The radio on the kitchen counter had been playing Christmas songs all day, but now one came on that Lois hadn’t heard in a long time. Ella Fitzgerald sang, “I really can’t stay,” and Louis Armstrong answered her, “Baby, it’s cold outside.”
Lois grinned, not least because Fitzgerald’s rendition of ‘Heart and Soul’ had gotten her in trouble in the past. “I love this song,” she remarked pointedly, reminded of those old photos Jimmy had found.
Clark lifted her out of the chair easily, one arm sliding around her waist. “So let’s dance.”
“In the kitchen?”
“Famous Midwestern tradition, dancing in the kitchen after a big meal.”
“Cute,” Lois said, and they were already swaying to the music.
I simply must go Baby, it’s cold outside
The answer is no Ooh baby, it’s cold outside
This welcome has been I’m lucky that you dropped in
So nice and warm Look out the window at that storm
The song was almost finished when Lois leaned up to kiss him, and just before their lips met she thought, Now this is a perfect moment.
Two seconds later, she faintly heard Lucy gasp, shortly followed by Ron calling, “Lois!
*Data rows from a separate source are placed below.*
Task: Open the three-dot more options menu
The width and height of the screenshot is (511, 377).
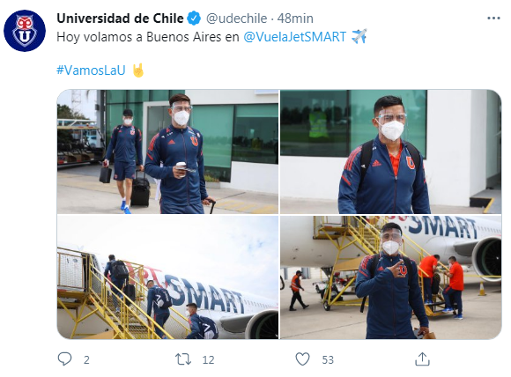Action: tap(493, 18)
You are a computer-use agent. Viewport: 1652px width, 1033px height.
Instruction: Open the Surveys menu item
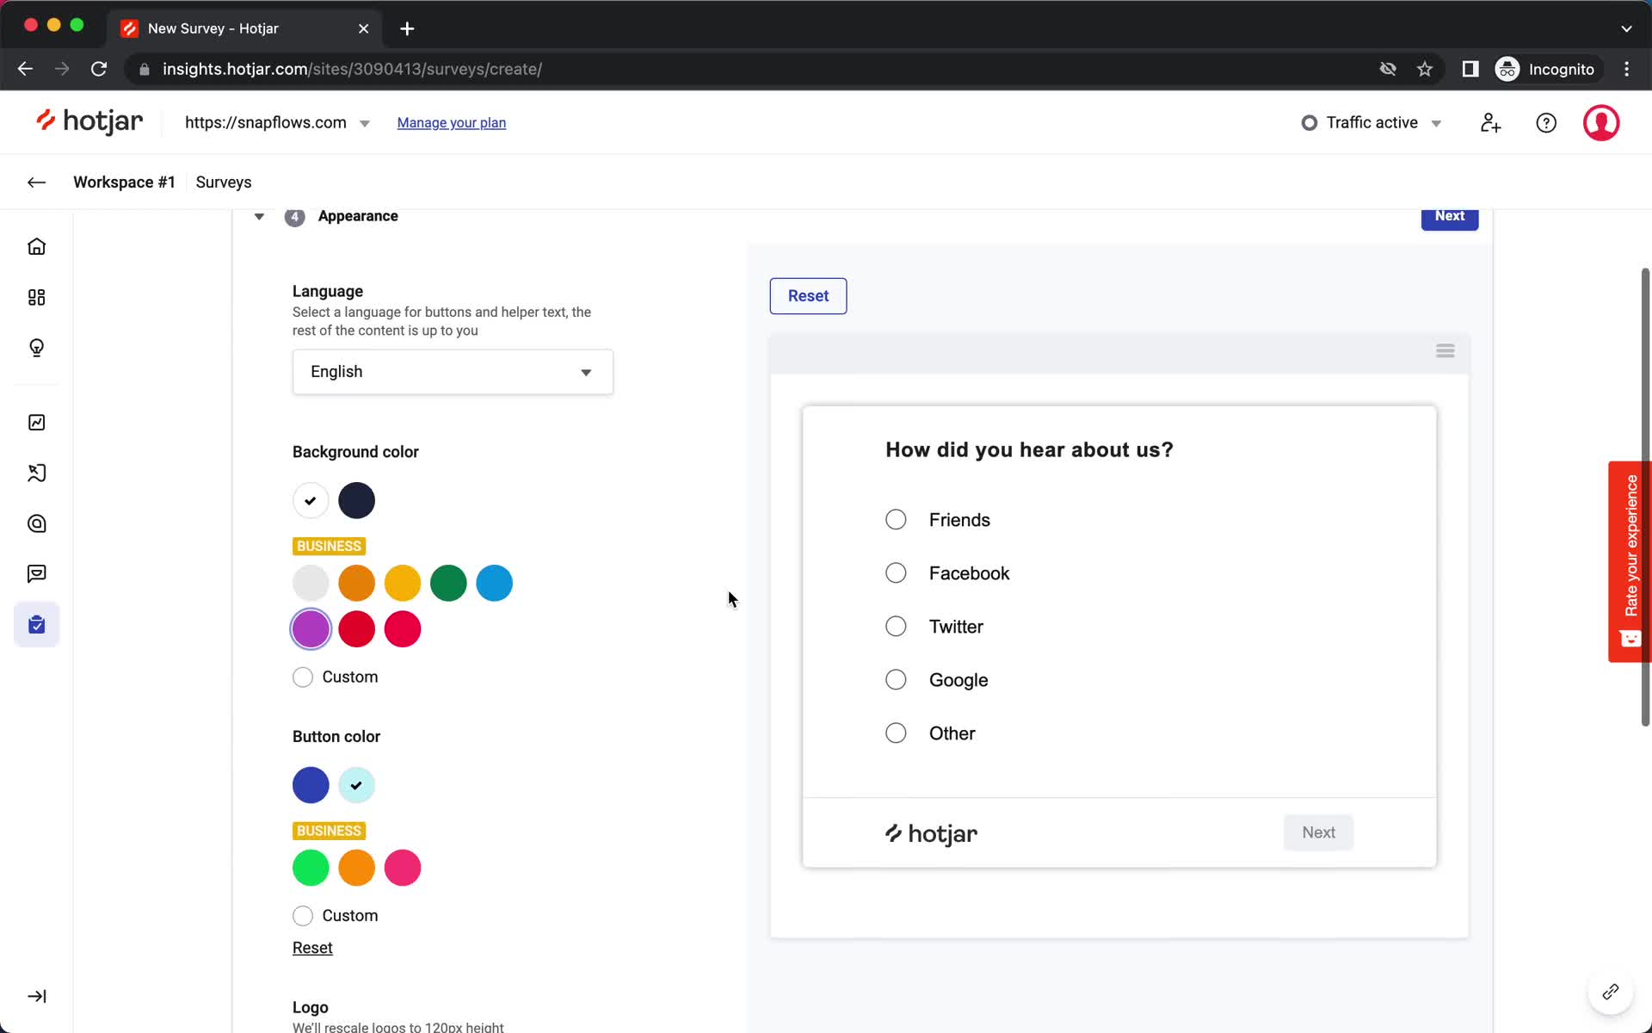point(224,182)
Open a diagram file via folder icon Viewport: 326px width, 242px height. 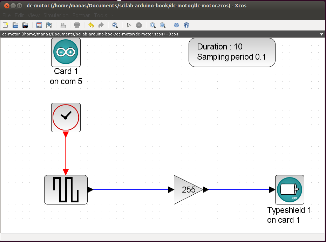(x=15, y=25)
You’ve got four-wheel drive. Get the car warmed up, we need to get to the hospital, now!”
Suddenly realizing what was happening, Lois called back, “Relax, Ron! It’s not like Lucy hasn’t done this all before … several times.” Her head thudded onto Clark’s chest, and she lowered her voice. “But never on a major holiday. God. Christmas with the Lanes, ladies and gentlemen.”
Clark chuckled and hugged her briefly. “Would it be any less crazy if it was Christmas with the Kents next year?”
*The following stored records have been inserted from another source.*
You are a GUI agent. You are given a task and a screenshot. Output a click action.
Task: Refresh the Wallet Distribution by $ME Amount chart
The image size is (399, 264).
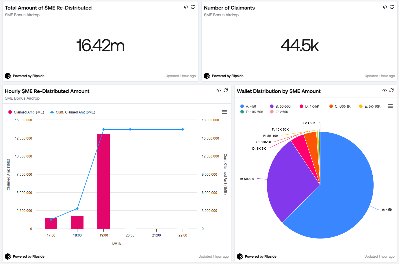(x=391, y=90)
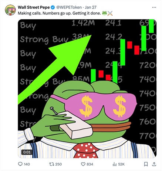Click the share upload arrow icon

coord(154,164)
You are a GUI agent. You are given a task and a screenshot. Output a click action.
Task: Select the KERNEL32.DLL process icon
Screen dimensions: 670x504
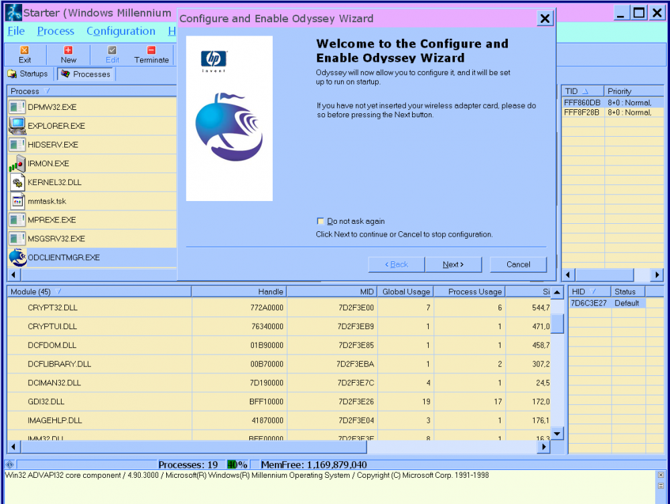(17, 182)
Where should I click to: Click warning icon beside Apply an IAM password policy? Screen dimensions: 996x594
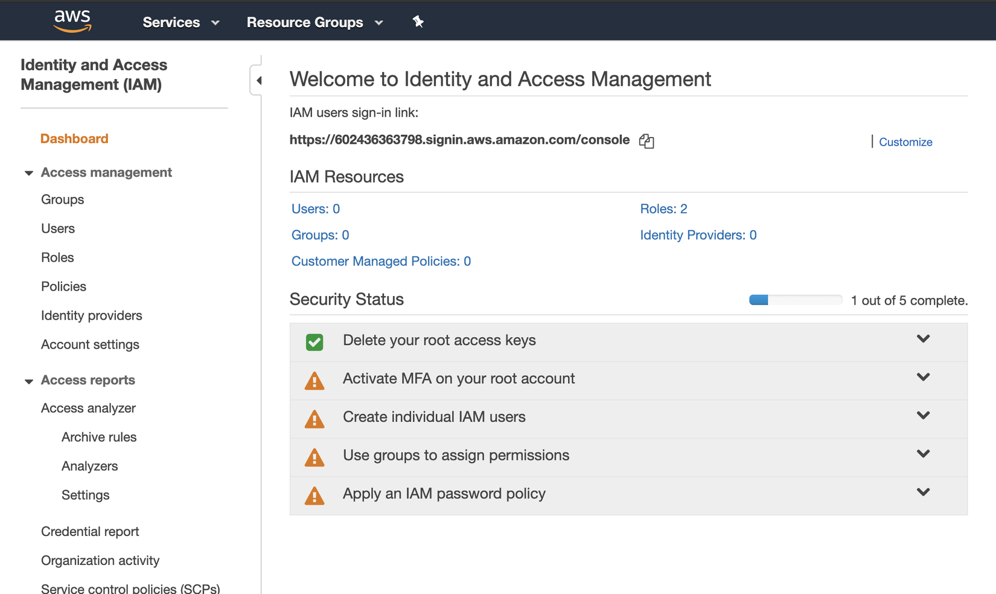(314, 496)
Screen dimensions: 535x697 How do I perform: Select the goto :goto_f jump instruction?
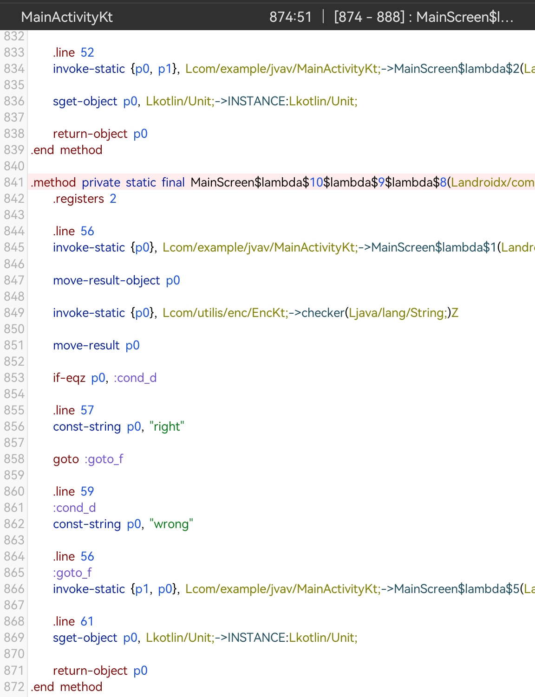point(88,459)
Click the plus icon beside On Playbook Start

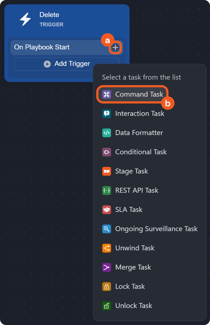coord(115,47)
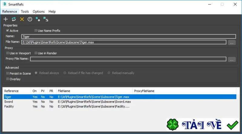Enable Use Name Prefix checkbox
Image resolution: width=242 pixels, height=134 pixels.
click(36, 30)
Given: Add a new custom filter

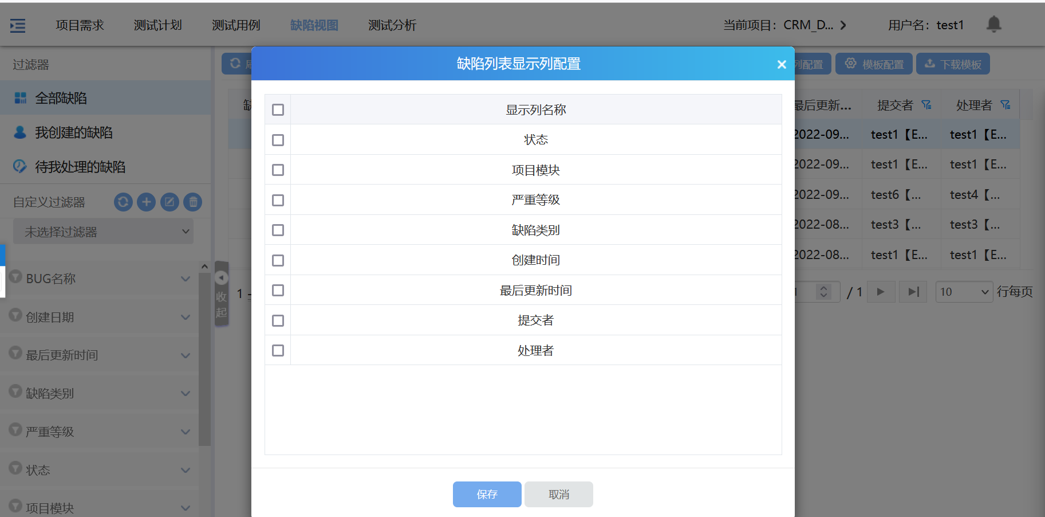Looking at the screenshot, I should [147, 202].
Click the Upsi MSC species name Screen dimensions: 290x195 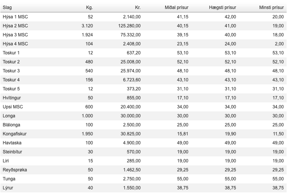pos(13,107)
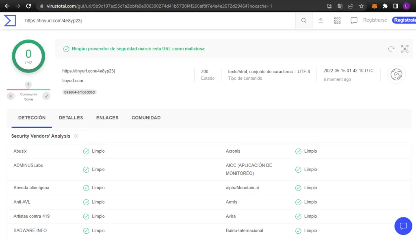416x241 pixels.
Task: Vote positive with community score checkmark
Action: pos(46,96)
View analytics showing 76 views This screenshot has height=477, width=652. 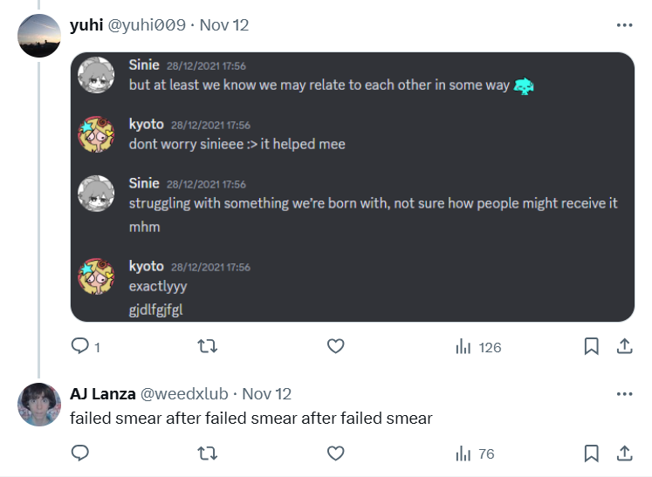tap(475, 453)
“I doubt it. Anywhere I go, chaos follows,” Lois chuckled.
“It’s why I love you, sweetheart,” he replied, kissing her again. “You keep me on my toes.”
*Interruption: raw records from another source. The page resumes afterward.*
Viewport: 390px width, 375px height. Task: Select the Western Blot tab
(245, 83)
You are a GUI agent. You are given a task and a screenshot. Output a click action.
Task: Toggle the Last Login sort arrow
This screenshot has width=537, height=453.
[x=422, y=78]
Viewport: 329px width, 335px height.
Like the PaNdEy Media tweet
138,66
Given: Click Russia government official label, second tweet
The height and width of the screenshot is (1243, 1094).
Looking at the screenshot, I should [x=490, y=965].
There was only a moment for them to share a contented grin before Ron yelled again, “Lois, come on!”
“Go, love,” Clark said softly. His mouth curved up in a quirky grin as he added with a wink, “For once I’ll stay home and keep an eye on the kids while you go save the world. Ron’s world, anyway.”
“Very cute, Kent,” Lois said, trying to look angry, but she was smiling too broadly. With another quick kiss, she hurried out to the living room before Ron could yell again.